AIM OF THE TASK:
The data that follows is to be given again, exactly as written.

MATERIAL SUPPLIED:

"""

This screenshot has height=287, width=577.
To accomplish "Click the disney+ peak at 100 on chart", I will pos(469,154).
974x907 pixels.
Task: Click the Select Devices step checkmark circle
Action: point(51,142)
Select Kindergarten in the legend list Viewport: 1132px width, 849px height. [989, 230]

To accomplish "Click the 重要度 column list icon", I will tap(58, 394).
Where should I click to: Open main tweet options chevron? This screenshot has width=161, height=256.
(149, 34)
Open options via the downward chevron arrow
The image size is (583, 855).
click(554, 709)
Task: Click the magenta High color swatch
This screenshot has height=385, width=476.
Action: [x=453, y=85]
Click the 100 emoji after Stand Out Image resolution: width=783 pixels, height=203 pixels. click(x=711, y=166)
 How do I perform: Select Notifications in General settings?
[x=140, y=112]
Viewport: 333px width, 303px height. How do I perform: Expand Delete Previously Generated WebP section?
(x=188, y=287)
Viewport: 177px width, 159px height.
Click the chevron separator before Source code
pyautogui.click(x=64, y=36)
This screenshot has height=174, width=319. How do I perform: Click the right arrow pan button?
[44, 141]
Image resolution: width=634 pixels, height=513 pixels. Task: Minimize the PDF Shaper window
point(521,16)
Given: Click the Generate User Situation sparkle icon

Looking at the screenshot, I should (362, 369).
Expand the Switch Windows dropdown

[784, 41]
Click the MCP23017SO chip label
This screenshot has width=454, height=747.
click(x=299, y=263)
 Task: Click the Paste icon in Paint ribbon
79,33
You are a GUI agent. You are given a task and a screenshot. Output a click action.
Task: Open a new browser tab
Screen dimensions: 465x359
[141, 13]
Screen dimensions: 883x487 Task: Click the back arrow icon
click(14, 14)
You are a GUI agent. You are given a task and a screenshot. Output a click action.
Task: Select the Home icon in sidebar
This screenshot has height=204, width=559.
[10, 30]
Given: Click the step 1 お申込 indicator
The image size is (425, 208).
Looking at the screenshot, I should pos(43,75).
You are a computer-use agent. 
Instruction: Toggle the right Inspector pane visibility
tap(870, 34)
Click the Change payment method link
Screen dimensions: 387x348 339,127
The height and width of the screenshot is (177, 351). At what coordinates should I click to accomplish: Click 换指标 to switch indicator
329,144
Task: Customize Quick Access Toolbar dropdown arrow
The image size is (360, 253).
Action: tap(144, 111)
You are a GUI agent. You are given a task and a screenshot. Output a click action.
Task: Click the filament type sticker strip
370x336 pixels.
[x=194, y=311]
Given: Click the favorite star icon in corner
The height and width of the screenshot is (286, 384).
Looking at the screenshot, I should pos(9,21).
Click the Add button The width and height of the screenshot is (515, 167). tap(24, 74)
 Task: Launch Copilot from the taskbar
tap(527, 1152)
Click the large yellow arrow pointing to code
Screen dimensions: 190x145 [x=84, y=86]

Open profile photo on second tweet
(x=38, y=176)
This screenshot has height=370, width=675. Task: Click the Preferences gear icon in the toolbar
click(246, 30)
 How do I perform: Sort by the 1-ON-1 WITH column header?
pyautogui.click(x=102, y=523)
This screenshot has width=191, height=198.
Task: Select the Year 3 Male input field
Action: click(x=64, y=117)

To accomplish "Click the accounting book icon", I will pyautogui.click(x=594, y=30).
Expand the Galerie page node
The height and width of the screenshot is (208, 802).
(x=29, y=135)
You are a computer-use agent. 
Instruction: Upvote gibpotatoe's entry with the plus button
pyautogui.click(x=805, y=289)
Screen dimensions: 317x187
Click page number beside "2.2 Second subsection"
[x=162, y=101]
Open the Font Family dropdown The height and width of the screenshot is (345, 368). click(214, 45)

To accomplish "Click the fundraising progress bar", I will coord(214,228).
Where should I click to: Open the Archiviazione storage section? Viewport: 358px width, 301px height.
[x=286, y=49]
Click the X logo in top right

"""

RESPONSE FOR THIS EXERCISE:
This screenshot has height=287, width=577.
To accomplish "Click the disney+ peak at 100 on chart", I will pos(469,154).
974x907 pixels.
Task: Click the Select Devices step checkmark circle
Action: point(51,142)
Select Kindergarten in the legend list Viewport: 1132px width, 849px height. [989, 230]

To accomplish "Click the 重要度 column list icon", I will tap(58, 394).
Where should I click to: Open main tweet options chevron? This screenshot has width=161, height=256.
(149, 34)
Open options via the downward chevron arrow
The image size is (583, 855).
click(554, 709)
Task: Click the magenta High color swatch
This screenshot has height=385, width=476.
Action: [x=453, y=85]
Click the 100 emoji after Stand Out Image resolution: width=783 pixels, height=203 pixels. click(x=711, y=166)
 How do I perform: Select Notifications in General settings?
[x=140, y=112]
Viewport: 333px width, 303px height. How do I perform: Expand Delete Previously Generated WebP section?
(x=188, y=287)
Viewport: 177px width, 159px height.
Click the chevron separator before Source code
pyautogui.click(x=64, y=36)
This screenshot has height=174, width=319. How do I perform: Click the right arrow pan button?
[44, 141]
Image resolution: width=634 pixels, height=513 pixels. Task: Minimize the PDF Shaper window
point(521,16)
Given: Click the Generate User Situation sparkle icon

Looking at the screenshot, I should (362, 369).
Expand the Switch Windows dropdown

[784, 41]
Click the MCP23017SO chip label
This screenshot has width=454, height=747.
click(x=299, y=263)
 Task: Click the Paste icon in Paint ribbon
79,33
You are a GUI agent. You are given a task and a screenshot. Output a click action.
Task: Open a new browser tab
Screen dimensions: 465x359
[141, 13]
Screen dimensions: 883x487 Task: Click the back arrow icon
click(14, 14)
You are a GUI agent. You are given a task and a screenshot. Output a click action.
Task: Select the Home icon in sidebar
This screenshot has height=204, width=559.
[10, 30]
Given: Click the step 1 お申込 indicator
The image size is (425, 208).
Looking at the screenshot, I should pos(43,75).
You are a computer-use agent. 
Instruction: Toggle the right Inspector pane visibility
tap(870, 34)
Click the Change payment method link
Screen dimensions: 387x348 339,127
The height and width of the screenshot is (177, 351). At what coordinates should I click to accomplish: Click 换指标 to switch indicator
329,144
Task: Customize Quick Access Toolbar dropdown arrow
The image size is (360, 253).
Action: tap(144, 111)
You are a GUI agent. You are given a task and a screenshot. Output a click action.
Task: Click the filament type sticker strip
370x336 pixels.
[x=194, y=311]
Given: Click the favorite star icon in corner
The height and width of the screenshot is (286, 384).
Looking at the screenshot, I should pos(9,21).
Click the Add button The width and height of the screenshot is (515, 167). tap(24, 74)
 Task: Launch Copilot from the taskbar
tap(527, 1152)
Click the large yellow arrow pointing to code
Screen dimensions: 190x145 [x=84, y=86]

Open profile photo on second tweet
(x=38, y=176)
This screenshot has height=370, width=675. Task: Click the Preferences gear icon in the toolbar
click(246, 30)
 How do I perform: Sort by the 1-ON-1 WITH column header?
pyautogui.click(x=102, y=523)
This screenshot has width=191, height=198.
Task: Select the Year 3 Male input field
Action: click(x=64, y=117)

To accomplish "Click the accounting book icon", I will pyautogui.click(x=594, y=30).
Expand the Galerie page node
The height and width of the screenshot is (208, 802).
(x=29, y=135)
You are a computer-use agent. 
Instruction: Upvote gibpotatoe's entry with the plus button
pyautogui.click(x=805, y=289)
Screen dimensions: 317x187
Click page number beside "2.2 Second subsection"
[x=162, y=101]
Open the Font Family dropdown The height and width of the screenshot is (345, 368). click(214, 45)

To accomplish "Click the fundraising progress bar", I will coord(214,228).
Where should I click to: Open the Archiviazione storage section? Viewport: 358px width, 301px height.
[x=286, y=49]
Click the X logo in top right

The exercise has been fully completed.